Friday, December 7, 2018

Lingering Obamacare Schadenfreude

It's been a long time since I did one of these, especially since President Trump did all but gut Obamacare. On Health Costs, ObamaCare Was A Massive Failure
The latest IBD/TIPP poll shows that health care costs rank at the top of the list of priorities the public has for the new Congress when it convenes in January.

Fully 22% listed this as their highest priority and another 18% listed it is their second highest. That's above immigration, economy/jobs, or national security. It's way above infrastructure and criminal justice reforms (which were at the rock bottom of the priority list). But wait a minute. Forty percent say health care costs should be a top priority for Congress? Four years after ObamaCare went into effect?
. . .
Put simply, because ObamaCare was a massive, colossal failure.

Nothing worked as promised. Family premiums didn't go down, they went up. In fact, the rate of increase in employer premiums has been 4% since 2013, well above the inflation rate.

Premiums in the individual insurance market more than doubled in ObamaCare's first four years. Those massive price hikes forced millions of families out of the insurance market altogether. ObamaCare premiums for a family in Virginia would be more than $2,000 a month for those who aren't eligible for ObamaCare subsidies.

Even the 8 million or so who get ObamaCare subsidies can still find health care unaffordable. That's because the ObamaCare plans typically come with gargantuan deductibles — family plans in Virginia have deductibles ranging up to $14,000. And they feature highly restrictive provider networks. In many ObamaCare plans, if you go outside these narrow networks, you get no coverage at all.

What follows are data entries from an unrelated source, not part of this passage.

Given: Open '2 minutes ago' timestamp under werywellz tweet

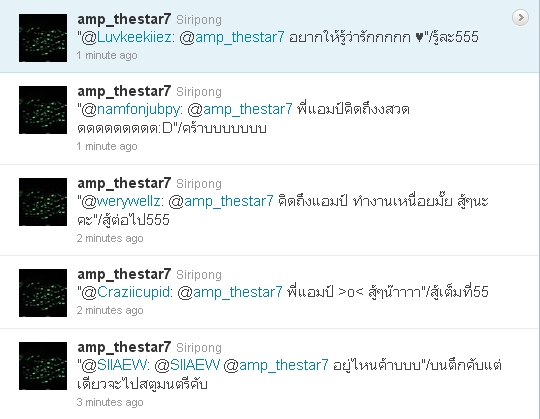Looking at the screenshot, I should (x=110, y=238).
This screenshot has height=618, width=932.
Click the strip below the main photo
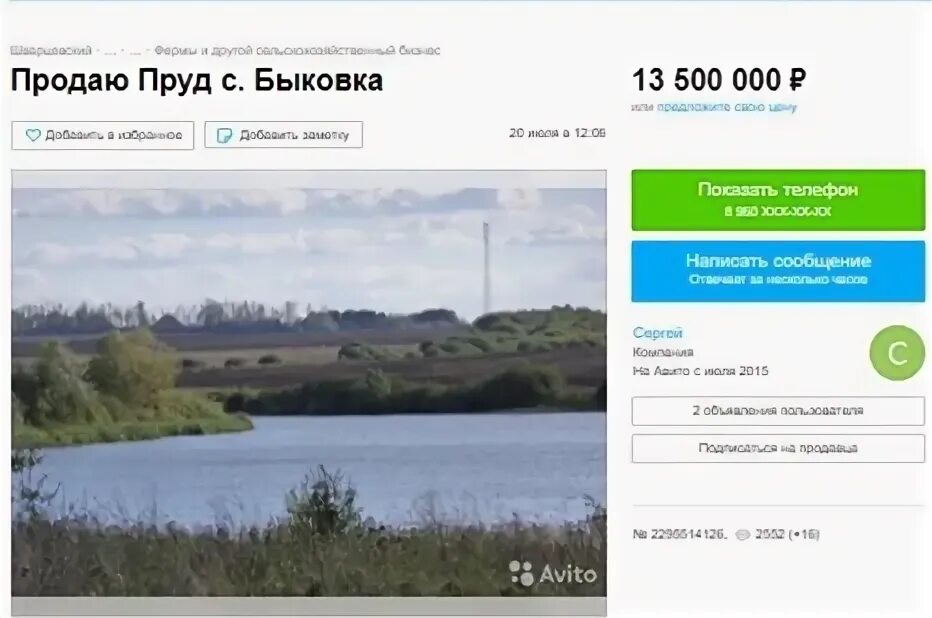(309, 606)
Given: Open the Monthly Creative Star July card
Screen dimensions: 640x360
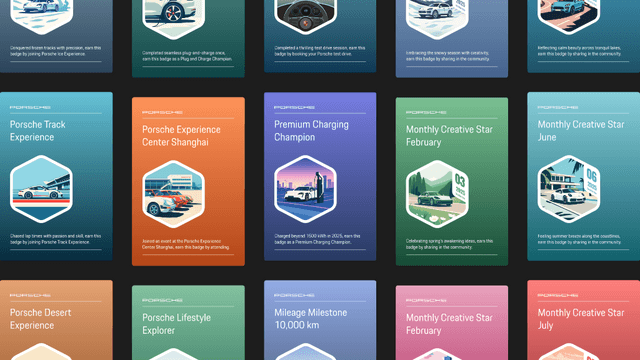Looking at the screenshot, I should pyautogui.click(x=584, y=320).
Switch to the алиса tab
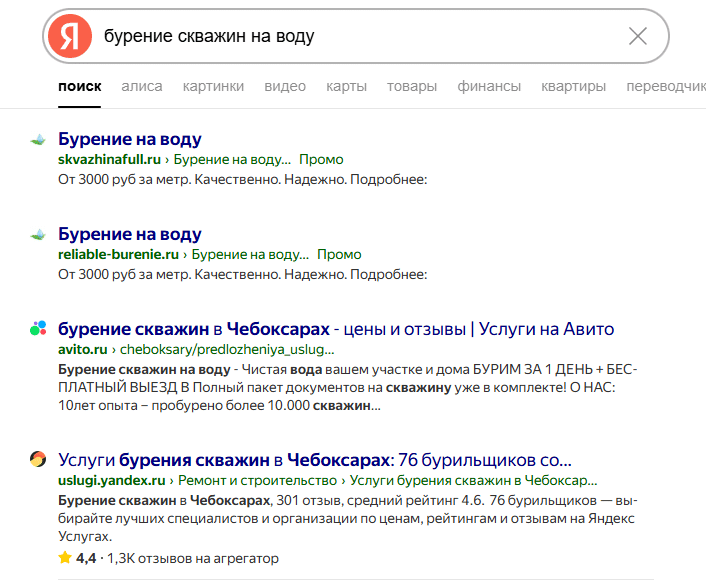 click(142, 87)
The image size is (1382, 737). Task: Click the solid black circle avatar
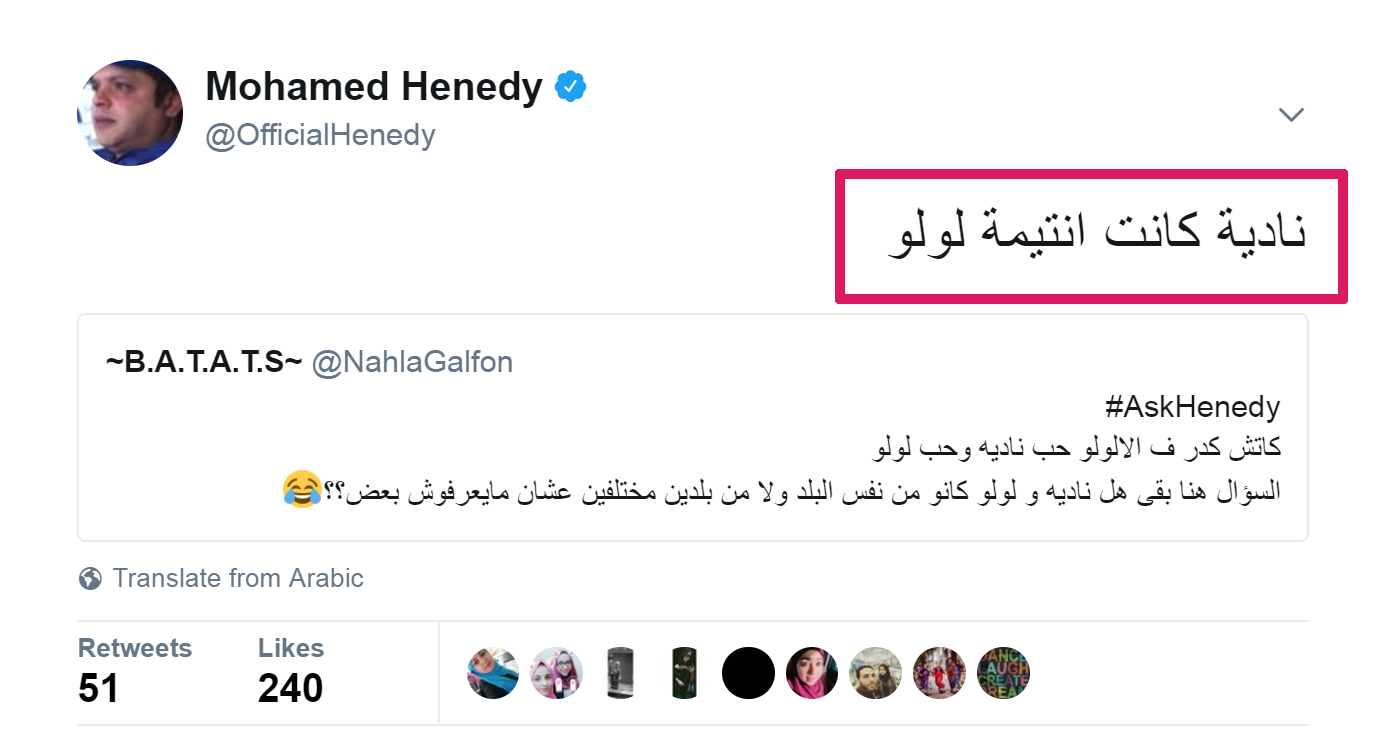(748, 672)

Far from "bending the cost curve down," national health expenditures continue to outpace economic growth. The year before ObamaCare went into effect, health spending accounted for 17.2% of GDP. This year, it will likely come in at 18.2%, according to the Centers for Medicare and Medicaid Services. (In the four years before ObamaCare went into effect, health spending as a share of GDP actually went down.)

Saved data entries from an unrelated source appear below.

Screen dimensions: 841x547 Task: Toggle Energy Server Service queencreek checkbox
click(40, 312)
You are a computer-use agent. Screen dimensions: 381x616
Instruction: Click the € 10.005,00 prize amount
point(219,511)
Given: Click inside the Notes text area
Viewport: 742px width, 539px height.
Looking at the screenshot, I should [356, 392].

Despite what Democrats will tell you, none of this is the fault of President Trump or the GOP. It is entirely the fault of the Democrats, who alone crafted the government-heavy ObamaCare and sold it to the public on the false pretense that it would save everyone money while improving quality of care.
Which still doesn't excuse the Republicans in Congress for not cleaning up the mess the Democrats made.